O Destino Marca a Hora, de 1970, é um filme de Henrique Campos em que participa Tony de Matos. Contracenando com Isabel de Castro e Eugénio Salvador, o fadista interpreta o tema que dá nome ao filme, cuja letra diz que o que rege a sorte agora, foi escrito outrora, logo ao nascer. E o destino de Tony Matos estava traçado quando veio ao mundo num berço de artistas.

Nascido na cidade do Porto em 1924, e batizado António Maria de Matos, desde muito cedo tomou contato com o teatro, porquanto a sua mãe e o seu padrasto eram atores da companhia itinerante Rafael Oliveira, Artistas Associados. Nessa mesma companhia, com apenas treze anos, já desempenhava a função de ponto e cantava no final dos espetáculos.

Aos vinte anos, vai para Lisboa onde consegue ingressar como cantor na Emissora Nacional. Em 1948 estreia-se no Café Luso, casa que o contrata por dois anos. Mais dois anos volvidos, grava o seu primeiro disco que é um sucesso retumbante: Cartas de Amor.

No ano de 1953 vamos encontrá-lo pela primeira vez no Brasil, país que o acolhe calorosamente e onde se fixa quatro anos mais tarde. Em Copacabana irá abrir o restaurante típico O Fado. A par de atividade como artista naquele restaurante, atua na rádio e televisão do Brasil, designadamente na Rádio TV Tupi.

Corria o ano de 1963 quando decide voltar a Portugal, sendo então eleito Rei da Rádio Portuguesa. Nessa altura, havia já gravado êxitos como Só Nós Dois, Vendaval, Lado a Lado ou Procuro e Não te Encontro. Galardoado com o Prémio de Imprensa da Música Ligeira de 1964, Tony de Matos faz também uma interessante carreira no cinema, destacando-se como ator nos filmes Rapazes de Táxis (1965), Bonança & Companhia (1969) ou Derrapagem (1972).

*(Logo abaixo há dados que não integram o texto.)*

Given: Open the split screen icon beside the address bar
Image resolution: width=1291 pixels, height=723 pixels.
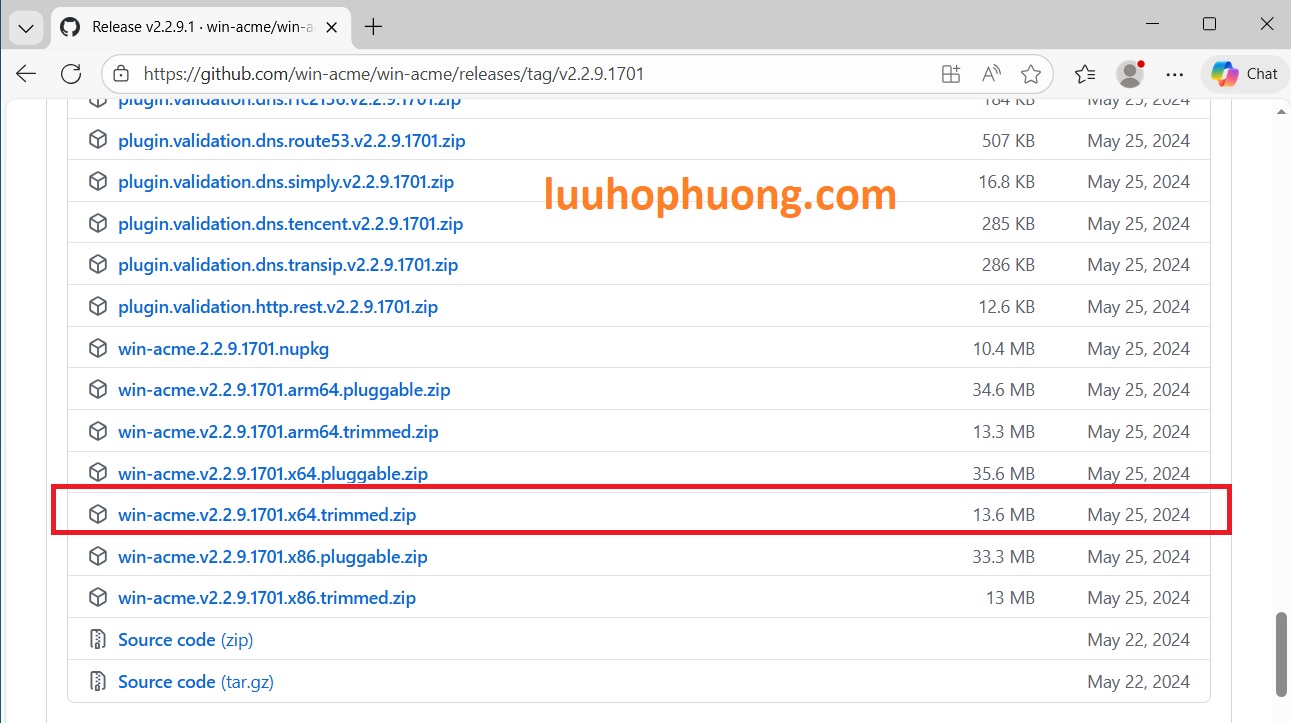Looking at the screenshot, I should tap(950, 73).
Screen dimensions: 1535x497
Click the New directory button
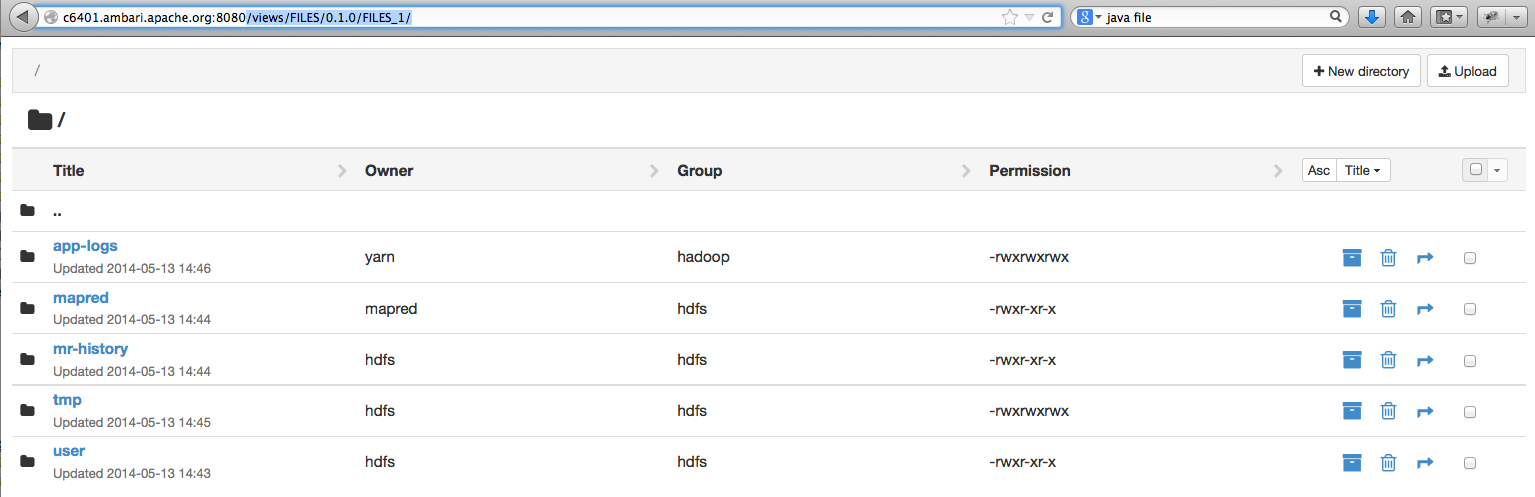tap(1360, 71)
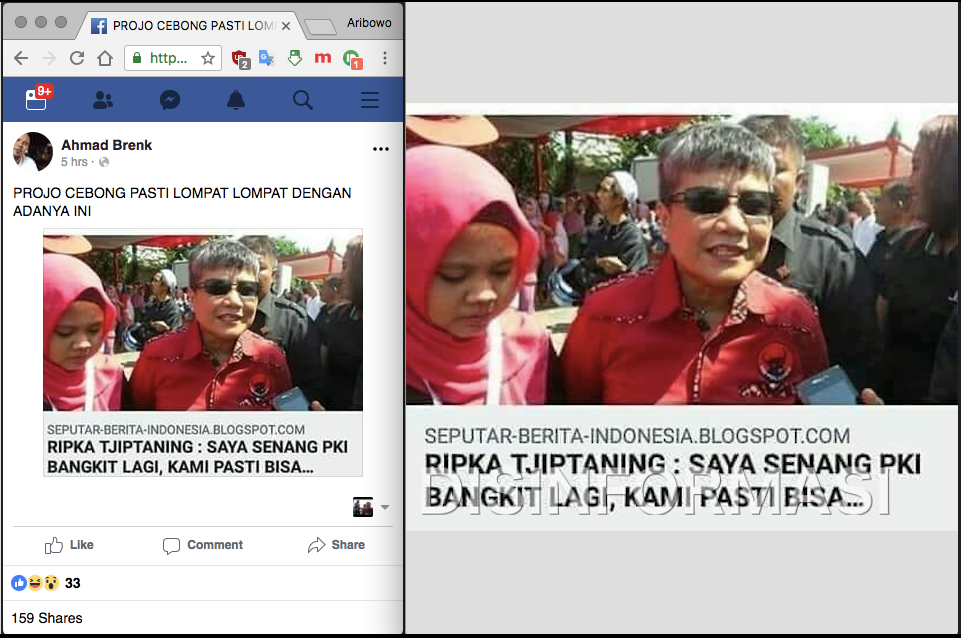Open Friend requests icon
961x638 pixels.
pyautogui.click(x=103, y=100)
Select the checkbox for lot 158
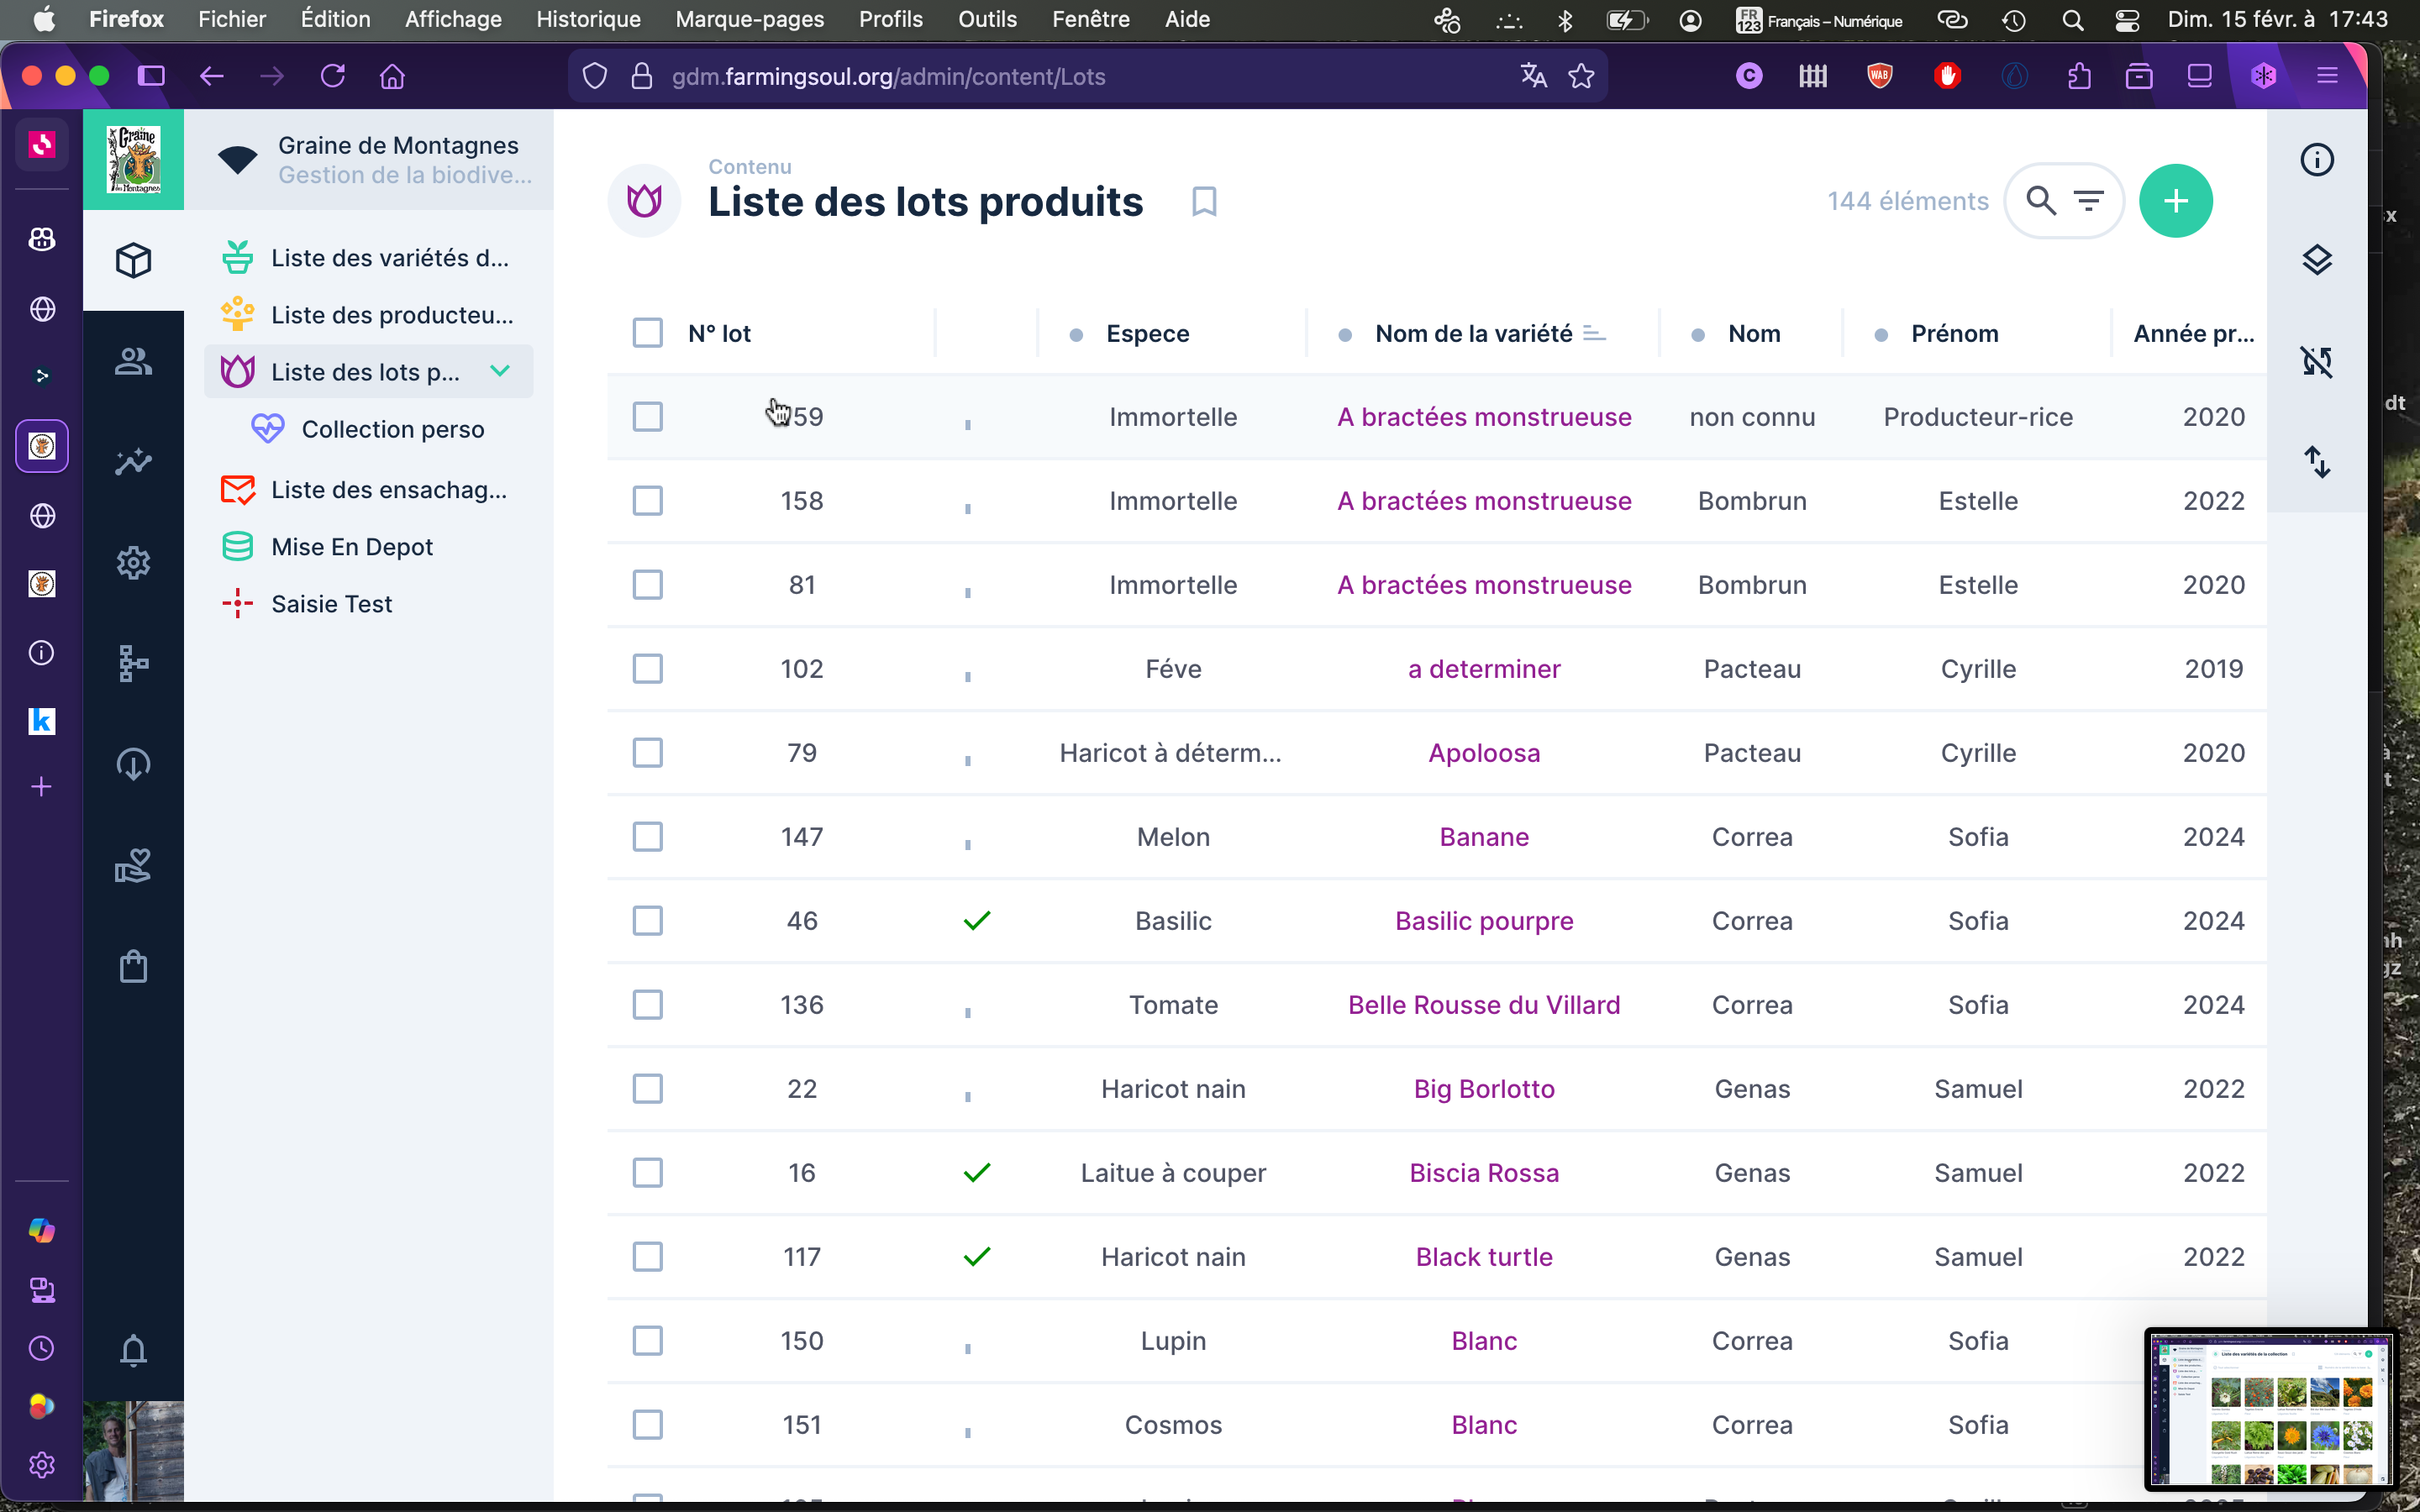 click(648, 501)
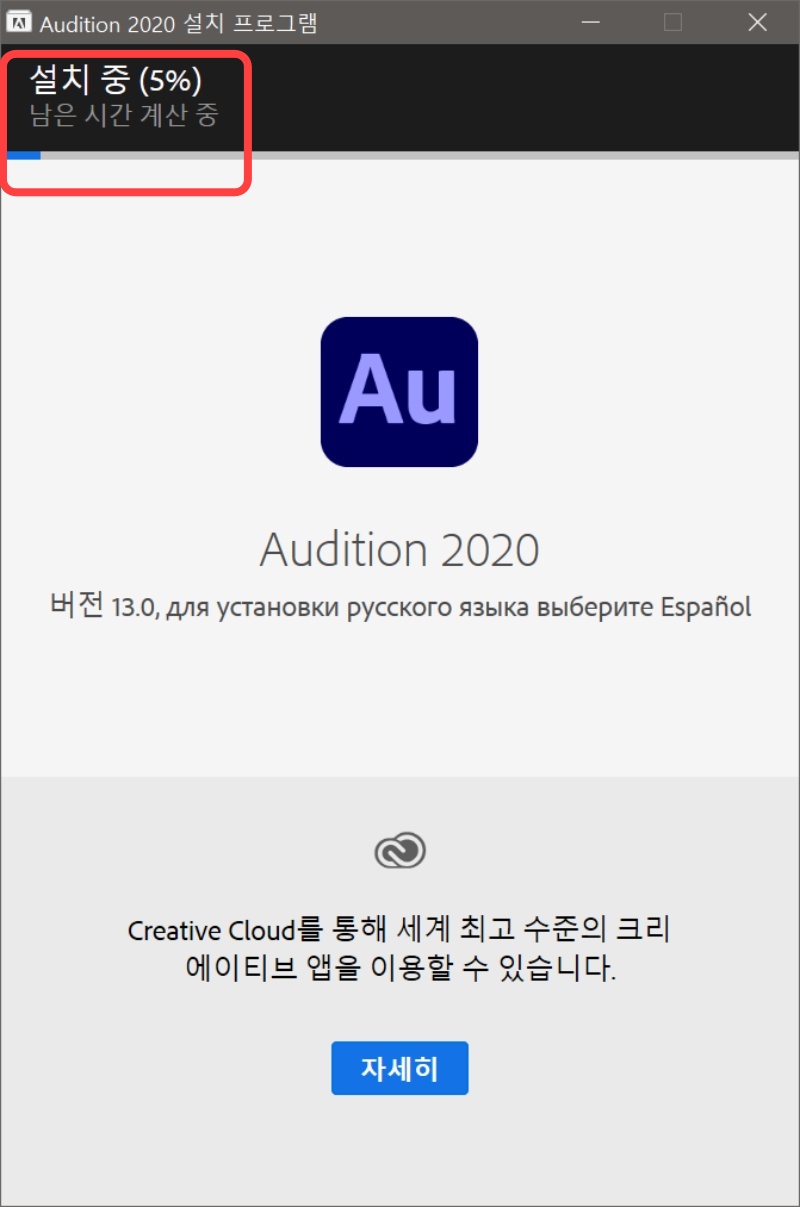Viewport: 800px width, 1207px height.
Task: Click the Au icon's rounded square background
Action: pyautogui.click(x=399, y=391)
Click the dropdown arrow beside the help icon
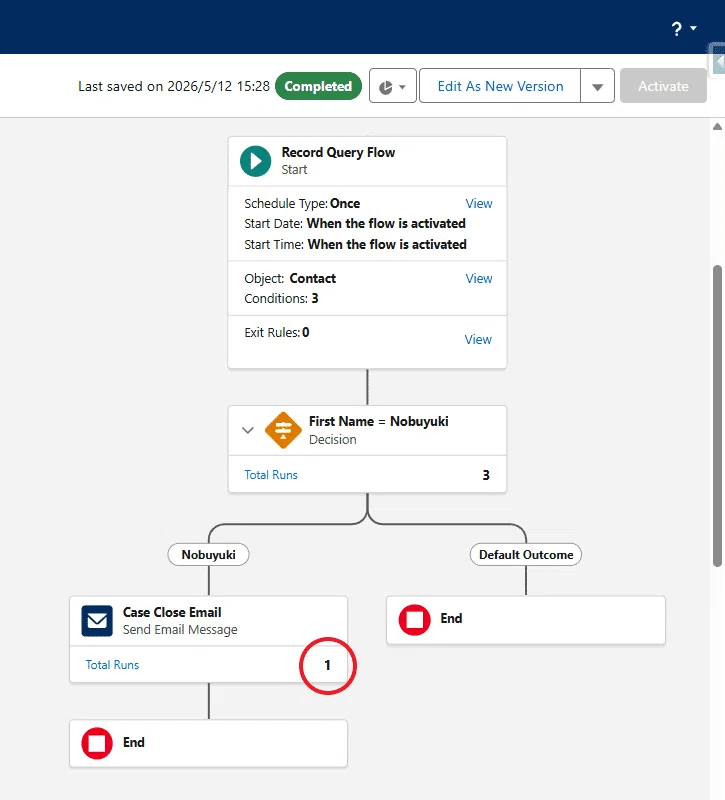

Em 1974 aventura-se pelos Estados Unidos, numa digressão brilhante, fixando residência naquele país durante oito anos. Regressa outra vez a Portugal para abrir um restaurante em Lisboa de parceria com Carlos Zel e Filipe Duarte.

Em 1985 edita o seu segundo álbum, Romântico, e é recebido em apoteose no concerto que dá no Coliseu dos Recreios, concerto em que foram convidados Carlos Zel e Maria da Fé.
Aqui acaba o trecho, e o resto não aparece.